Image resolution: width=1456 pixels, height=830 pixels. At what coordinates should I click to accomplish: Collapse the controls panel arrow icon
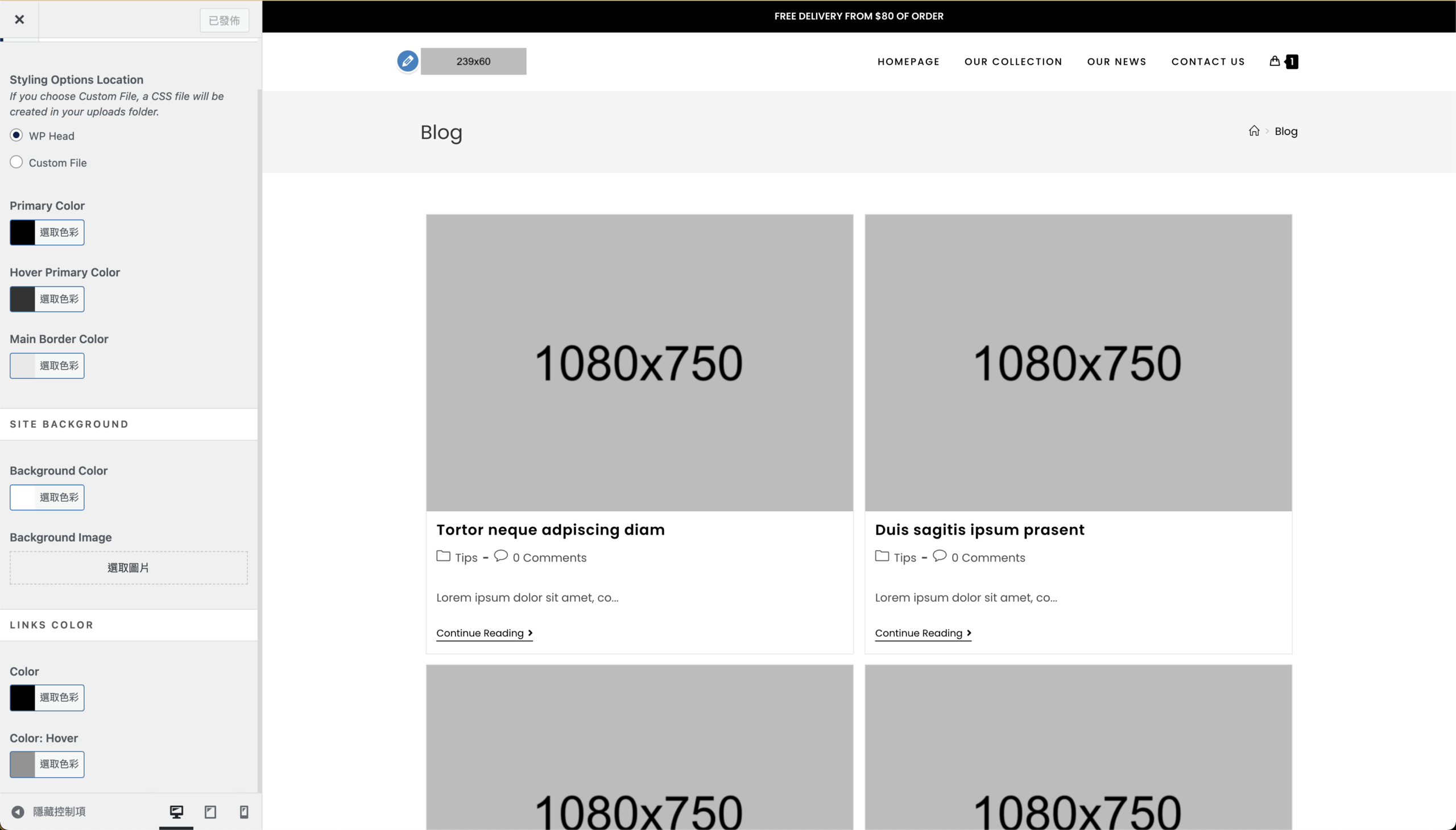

------------------------------------------------------------------------

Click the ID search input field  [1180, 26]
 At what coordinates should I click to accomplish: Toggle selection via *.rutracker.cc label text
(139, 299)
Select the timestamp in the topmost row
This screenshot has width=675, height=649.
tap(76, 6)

------------------------------------------------------------------------

List each line from the entries above that contains the word "accomplish", copying every such line in full.

• FINISHED TASK:
Image resolution: width=1456 pixels, height=830 pixels. At what coordinates should I click to accomplish: Collapse the controls panel arrow icon
 At what coordinates should I click to accomplish: Toggle selection via *.rutracker.cc label text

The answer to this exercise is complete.